# WHAT TO PRODUCE:
Copy the lines of the records verbatim, starting at the line that contains "At what coordinates should I click to accomplish: Focus" and ending at the line that contains "should pyautogui.click(x=11, y=136).".

# DATA LINES:
-----

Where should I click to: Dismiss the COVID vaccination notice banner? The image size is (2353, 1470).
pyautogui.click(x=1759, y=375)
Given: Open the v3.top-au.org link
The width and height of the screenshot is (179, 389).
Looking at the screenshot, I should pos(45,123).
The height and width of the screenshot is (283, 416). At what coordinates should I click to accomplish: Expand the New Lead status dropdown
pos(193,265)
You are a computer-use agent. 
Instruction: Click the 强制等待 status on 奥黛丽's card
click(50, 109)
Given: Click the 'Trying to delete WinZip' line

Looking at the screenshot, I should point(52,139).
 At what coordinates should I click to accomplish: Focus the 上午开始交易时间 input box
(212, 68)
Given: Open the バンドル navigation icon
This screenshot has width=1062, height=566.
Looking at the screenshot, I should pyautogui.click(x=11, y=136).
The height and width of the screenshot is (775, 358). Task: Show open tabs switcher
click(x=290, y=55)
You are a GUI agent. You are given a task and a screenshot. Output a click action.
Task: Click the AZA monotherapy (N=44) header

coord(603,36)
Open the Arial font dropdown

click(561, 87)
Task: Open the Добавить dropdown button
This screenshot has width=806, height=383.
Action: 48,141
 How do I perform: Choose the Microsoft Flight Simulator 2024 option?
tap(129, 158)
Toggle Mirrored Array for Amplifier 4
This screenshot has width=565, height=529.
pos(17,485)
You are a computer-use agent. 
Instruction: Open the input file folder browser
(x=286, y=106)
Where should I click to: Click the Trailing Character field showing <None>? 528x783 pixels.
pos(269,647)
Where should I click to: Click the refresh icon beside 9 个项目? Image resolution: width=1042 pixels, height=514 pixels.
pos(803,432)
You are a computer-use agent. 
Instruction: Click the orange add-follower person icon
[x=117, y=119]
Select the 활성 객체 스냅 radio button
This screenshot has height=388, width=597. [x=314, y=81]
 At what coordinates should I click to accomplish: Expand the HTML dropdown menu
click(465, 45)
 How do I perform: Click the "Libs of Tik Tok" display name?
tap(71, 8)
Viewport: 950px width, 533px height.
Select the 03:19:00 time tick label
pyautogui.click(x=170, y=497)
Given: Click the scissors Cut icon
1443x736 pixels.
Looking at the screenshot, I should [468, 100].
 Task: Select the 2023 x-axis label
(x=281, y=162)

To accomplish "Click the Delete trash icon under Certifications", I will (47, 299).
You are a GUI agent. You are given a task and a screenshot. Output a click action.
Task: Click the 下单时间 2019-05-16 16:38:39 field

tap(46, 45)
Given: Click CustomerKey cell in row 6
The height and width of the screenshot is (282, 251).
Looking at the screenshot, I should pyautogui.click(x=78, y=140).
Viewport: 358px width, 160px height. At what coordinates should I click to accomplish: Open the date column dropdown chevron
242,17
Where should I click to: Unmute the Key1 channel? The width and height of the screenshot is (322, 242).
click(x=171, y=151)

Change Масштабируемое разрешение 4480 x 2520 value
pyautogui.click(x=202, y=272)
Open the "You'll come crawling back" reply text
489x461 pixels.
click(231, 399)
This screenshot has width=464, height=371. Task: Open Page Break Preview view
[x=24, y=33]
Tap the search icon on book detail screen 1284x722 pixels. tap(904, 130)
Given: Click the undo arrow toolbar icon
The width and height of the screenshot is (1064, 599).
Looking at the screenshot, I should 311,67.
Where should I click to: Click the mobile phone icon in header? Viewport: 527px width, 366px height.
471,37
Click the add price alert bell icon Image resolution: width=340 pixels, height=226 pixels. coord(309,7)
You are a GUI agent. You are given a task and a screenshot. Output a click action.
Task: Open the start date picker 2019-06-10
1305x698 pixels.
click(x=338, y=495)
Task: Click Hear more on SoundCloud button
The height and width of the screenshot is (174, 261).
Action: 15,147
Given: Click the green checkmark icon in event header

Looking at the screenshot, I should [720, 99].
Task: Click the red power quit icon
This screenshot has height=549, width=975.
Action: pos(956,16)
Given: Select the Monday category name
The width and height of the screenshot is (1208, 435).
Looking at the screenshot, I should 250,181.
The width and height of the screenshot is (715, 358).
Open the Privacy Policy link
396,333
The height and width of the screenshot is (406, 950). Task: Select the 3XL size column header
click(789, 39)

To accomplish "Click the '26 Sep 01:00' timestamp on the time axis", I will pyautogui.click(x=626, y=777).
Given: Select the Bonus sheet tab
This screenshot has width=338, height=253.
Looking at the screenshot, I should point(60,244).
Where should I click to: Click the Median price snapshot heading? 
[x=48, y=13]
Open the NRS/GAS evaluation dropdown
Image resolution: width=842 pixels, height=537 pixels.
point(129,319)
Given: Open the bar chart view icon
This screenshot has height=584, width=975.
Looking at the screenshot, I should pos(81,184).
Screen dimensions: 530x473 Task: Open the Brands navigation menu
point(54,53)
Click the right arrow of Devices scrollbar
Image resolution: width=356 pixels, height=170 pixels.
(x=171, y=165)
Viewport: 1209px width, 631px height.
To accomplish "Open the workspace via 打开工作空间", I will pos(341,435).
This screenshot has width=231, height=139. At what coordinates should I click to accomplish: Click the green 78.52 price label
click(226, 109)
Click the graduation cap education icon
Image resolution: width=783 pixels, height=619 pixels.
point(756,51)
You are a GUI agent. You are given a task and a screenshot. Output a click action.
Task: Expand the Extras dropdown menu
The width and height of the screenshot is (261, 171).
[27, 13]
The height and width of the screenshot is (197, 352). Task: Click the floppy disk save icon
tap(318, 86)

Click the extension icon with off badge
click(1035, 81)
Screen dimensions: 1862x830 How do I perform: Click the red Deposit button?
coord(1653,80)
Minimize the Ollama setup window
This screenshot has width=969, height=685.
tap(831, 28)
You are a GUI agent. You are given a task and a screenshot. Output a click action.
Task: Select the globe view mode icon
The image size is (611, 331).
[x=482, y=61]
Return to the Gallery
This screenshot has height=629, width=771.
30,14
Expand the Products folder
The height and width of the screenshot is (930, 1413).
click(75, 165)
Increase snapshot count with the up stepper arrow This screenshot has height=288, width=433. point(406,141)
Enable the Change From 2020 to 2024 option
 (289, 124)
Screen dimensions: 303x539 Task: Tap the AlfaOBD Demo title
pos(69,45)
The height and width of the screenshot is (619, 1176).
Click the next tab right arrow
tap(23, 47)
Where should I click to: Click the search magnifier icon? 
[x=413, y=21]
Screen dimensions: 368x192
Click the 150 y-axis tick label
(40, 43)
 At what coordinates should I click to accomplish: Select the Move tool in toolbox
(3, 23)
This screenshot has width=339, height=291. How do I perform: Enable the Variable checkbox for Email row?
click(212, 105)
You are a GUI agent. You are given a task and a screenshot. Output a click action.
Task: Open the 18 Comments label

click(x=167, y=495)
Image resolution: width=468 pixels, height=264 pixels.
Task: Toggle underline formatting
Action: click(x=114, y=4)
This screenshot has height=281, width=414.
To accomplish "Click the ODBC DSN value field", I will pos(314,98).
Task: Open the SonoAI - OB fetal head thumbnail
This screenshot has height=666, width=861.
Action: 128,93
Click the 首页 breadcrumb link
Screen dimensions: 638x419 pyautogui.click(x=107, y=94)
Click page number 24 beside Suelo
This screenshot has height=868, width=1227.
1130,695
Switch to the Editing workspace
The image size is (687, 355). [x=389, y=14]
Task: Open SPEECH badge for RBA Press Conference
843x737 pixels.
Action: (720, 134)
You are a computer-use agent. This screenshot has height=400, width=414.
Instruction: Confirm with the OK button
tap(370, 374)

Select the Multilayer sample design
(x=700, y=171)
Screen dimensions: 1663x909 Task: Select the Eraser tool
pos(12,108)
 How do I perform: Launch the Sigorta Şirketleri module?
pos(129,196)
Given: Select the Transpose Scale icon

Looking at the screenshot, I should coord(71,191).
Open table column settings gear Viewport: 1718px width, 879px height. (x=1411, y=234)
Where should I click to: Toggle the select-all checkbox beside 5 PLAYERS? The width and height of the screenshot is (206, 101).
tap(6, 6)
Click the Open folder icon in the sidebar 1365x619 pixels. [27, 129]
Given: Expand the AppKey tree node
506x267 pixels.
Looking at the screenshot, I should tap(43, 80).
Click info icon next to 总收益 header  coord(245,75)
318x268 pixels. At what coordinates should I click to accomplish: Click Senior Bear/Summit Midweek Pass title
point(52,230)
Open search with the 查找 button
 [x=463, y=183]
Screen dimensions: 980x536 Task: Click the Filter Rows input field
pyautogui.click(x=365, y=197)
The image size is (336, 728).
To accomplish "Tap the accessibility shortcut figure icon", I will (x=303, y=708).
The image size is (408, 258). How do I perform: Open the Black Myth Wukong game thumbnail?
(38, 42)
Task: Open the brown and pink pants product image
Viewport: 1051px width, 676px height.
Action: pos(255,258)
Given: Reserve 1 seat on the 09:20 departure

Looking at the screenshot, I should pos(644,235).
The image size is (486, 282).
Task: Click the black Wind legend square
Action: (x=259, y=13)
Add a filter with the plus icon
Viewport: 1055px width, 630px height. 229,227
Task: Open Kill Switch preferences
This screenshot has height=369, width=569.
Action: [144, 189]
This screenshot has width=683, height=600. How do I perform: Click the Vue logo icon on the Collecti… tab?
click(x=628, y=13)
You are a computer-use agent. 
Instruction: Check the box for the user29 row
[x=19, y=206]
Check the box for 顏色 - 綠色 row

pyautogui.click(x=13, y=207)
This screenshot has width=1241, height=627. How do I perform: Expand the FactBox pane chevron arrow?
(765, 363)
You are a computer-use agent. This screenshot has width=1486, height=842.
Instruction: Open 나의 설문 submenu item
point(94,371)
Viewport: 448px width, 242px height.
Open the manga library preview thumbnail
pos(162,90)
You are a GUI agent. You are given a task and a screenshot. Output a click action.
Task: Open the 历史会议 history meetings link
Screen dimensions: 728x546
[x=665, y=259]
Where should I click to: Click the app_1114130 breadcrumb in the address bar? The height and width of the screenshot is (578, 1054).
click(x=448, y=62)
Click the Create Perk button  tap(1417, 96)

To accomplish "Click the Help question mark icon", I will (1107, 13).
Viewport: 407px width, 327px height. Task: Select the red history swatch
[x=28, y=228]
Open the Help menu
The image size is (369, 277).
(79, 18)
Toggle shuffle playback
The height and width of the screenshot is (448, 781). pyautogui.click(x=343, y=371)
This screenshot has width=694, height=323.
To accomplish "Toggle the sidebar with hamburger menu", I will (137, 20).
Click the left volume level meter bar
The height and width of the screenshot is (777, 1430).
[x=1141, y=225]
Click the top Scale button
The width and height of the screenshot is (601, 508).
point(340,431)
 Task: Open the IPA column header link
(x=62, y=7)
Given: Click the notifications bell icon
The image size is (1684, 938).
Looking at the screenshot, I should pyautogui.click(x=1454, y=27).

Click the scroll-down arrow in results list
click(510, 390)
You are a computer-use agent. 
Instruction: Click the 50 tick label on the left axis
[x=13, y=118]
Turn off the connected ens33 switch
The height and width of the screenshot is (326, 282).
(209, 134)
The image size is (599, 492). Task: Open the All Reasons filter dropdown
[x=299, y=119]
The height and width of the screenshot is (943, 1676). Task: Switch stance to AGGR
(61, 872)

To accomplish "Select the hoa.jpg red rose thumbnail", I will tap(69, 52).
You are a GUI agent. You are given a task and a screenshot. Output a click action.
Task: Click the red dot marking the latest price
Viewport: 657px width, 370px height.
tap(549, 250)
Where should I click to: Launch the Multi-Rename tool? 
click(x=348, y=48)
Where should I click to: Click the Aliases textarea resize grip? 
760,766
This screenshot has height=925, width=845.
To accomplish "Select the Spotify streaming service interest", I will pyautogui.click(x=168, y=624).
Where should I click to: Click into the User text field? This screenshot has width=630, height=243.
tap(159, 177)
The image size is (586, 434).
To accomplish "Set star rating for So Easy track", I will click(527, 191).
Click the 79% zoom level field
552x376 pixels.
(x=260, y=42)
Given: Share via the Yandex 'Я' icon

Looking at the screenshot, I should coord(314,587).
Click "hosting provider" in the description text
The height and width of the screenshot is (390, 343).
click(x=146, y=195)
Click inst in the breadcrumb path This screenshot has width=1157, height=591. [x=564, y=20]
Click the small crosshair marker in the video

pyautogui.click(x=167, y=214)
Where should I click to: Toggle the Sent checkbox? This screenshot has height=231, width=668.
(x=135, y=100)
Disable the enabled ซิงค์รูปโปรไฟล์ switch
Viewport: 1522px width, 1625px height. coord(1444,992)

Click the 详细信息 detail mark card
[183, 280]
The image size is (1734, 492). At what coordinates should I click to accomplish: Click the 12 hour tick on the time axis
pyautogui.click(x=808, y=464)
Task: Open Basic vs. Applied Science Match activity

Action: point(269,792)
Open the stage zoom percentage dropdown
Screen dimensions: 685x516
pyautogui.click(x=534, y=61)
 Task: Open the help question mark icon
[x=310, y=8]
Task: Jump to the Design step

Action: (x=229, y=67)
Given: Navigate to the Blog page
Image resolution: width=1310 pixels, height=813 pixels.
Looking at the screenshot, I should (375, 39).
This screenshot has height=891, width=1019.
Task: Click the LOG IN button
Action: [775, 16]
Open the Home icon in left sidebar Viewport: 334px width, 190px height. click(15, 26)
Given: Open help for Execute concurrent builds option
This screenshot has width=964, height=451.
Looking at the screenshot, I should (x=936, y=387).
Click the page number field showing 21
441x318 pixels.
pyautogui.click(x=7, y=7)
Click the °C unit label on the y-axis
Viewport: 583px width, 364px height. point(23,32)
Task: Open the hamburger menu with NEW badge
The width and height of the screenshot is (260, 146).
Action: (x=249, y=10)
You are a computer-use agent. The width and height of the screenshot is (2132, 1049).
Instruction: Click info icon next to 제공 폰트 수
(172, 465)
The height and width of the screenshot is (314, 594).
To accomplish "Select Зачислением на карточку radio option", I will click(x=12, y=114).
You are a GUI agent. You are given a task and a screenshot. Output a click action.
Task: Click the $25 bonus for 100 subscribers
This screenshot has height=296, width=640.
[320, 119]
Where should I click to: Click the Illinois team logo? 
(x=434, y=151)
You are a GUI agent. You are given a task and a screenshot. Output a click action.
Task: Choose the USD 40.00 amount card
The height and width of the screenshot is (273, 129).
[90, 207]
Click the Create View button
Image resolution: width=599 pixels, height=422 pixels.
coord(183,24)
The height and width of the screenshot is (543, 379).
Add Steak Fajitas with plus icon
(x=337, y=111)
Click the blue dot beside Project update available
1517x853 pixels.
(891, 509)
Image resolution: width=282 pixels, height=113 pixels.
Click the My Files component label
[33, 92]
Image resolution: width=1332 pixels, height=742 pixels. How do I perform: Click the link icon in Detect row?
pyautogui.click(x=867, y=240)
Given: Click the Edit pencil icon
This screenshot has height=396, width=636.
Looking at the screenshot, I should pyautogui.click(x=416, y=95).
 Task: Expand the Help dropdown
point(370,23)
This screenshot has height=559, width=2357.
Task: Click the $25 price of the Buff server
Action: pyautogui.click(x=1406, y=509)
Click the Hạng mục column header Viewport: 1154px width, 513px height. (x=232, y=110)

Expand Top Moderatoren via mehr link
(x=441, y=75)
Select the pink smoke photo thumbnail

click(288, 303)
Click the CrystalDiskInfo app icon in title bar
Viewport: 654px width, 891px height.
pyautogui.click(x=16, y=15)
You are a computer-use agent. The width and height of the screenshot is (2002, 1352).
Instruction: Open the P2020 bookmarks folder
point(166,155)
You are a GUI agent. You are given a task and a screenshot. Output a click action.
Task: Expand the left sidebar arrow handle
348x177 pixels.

-----

# EXPECTED ANSWER:
 At what coordinates should I click to accomplish: Focus the 上午开始交易时间 input box
(212, 68)
Given: Open the バンドル navigation icon
This screenshot has width=1062, height=566.
Looking at the screenshot, I should pyautogui.click(x=11, y=136).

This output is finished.